Biz Alchena ailesi olarak ruhsal iyileşmeye bütüncül bakan ve bireylerin ruhsal iyi oluşları için emek, yürek ve akılla çalışan bir ekibiz. Ruhsal hastalıklara yönelik damgalamanın sonuçlarını en iyi gözlemleme imkanına sahip mesleki gruplardan biriyiz. Danışanlarımızda damgalamanın açtığı hasarları da onarmaya çalışıyoruz. İnanın sonuçları o kadar ağır oluyor ki kişiler için. Zaten hassasiyetimizin çok yüksek olduğu ve bireysel mücadelemizi verdiğimiz bir alan ruhsal hastalıklara yönelik damgalama. Abdi İbrahim Otsuka’nın “Öyle Söyleme” projesiyle bu mücadelemizi daha büyük alanda sürdürme fırsatı bulduk. 
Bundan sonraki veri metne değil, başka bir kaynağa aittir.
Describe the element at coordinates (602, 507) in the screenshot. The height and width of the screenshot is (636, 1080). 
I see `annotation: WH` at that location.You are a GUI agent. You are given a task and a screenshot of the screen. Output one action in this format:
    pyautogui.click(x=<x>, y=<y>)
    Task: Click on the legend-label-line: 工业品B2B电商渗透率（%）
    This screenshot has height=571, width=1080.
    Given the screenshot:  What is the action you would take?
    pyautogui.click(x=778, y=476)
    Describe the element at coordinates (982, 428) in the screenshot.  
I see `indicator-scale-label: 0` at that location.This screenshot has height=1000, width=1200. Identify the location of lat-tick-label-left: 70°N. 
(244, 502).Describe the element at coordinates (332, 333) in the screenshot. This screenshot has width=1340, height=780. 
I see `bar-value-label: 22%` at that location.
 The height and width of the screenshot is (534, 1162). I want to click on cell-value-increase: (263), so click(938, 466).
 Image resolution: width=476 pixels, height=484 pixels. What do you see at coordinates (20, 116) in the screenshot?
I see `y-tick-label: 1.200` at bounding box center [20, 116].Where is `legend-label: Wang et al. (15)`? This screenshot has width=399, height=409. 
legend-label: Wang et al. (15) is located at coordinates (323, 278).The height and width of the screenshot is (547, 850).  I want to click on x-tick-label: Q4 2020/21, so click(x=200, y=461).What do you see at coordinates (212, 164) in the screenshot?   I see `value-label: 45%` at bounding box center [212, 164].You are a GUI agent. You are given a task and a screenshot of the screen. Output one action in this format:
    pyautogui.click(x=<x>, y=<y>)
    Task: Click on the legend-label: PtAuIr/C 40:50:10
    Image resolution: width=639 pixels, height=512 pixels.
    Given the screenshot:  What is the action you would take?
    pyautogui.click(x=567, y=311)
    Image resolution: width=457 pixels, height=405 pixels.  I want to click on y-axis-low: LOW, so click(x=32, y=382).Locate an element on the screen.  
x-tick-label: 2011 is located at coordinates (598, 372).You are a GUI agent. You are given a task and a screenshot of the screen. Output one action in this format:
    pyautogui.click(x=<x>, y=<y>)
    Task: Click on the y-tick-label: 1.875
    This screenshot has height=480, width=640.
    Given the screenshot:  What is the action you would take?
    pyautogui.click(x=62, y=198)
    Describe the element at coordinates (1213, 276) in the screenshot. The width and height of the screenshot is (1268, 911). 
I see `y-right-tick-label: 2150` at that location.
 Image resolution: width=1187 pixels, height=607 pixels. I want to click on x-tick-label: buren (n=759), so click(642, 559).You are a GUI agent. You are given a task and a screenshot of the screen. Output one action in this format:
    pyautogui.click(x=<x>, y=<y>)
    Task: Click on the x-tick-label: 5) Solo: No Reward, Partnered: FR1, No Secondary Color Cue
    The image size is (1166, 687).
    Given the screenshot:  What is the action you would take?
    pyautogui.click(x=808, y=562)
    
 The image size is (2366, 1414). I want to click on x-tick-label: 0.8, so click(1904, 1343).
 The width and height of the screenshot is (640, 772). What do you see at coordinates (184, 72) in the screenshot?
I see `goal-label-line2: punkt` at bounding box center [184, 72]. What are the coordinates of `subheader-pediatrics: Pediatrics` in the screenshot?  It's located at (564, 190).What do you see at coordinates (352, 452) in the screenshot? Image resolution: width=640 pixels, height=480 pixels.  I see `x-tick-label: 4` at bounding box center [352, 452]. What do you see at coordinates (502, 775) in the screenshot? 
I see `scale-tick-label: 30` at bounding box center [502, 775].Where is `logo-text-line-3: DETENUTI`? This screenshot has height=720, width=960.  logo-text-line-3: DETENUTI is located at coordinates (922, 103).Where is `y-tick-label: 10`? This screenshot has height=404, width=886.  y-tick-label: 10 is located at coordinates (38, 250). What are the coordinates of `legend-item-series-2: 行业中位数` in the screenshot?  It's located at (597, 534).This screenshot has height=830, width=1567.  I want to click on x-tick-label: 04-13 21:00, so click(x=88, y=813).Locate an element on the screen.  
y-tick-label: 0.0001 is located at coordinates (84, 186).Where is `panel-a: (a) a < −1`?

Dilde damgalamanın etkilerini, sonuçlarını anlatmak, bu konuda gençleri bilinçlendirmek ve toplumun farkındalığını arttırmak bizim için çok kıymetli. Abdi İbrahim Otsuka “Öyle Söyleme” projesini şekillendirirken uzman psikologlardan oluşan bir ekibin gençlere eğitim vermesini ve bu hareketin dalga dalga büyümesini tasarlamıştı. Biz Alchena ekibi olarak uzman psikologlarımızla damgalama karşıtı eğitimi verme görevini seve seve üstlendik. Katılımcılara dilin gücünü ve etkisini, ruh sağlığını, damgalamanın karşısında neden ve nasıl durulması gerektiğini en kalıcı şekilde aktarmayı amaçladık. Açıkçası hem yer aldığımız için gururluyuz hem de verdiğimiz eğitimin geri dönüşlerinden çok mutluyuz.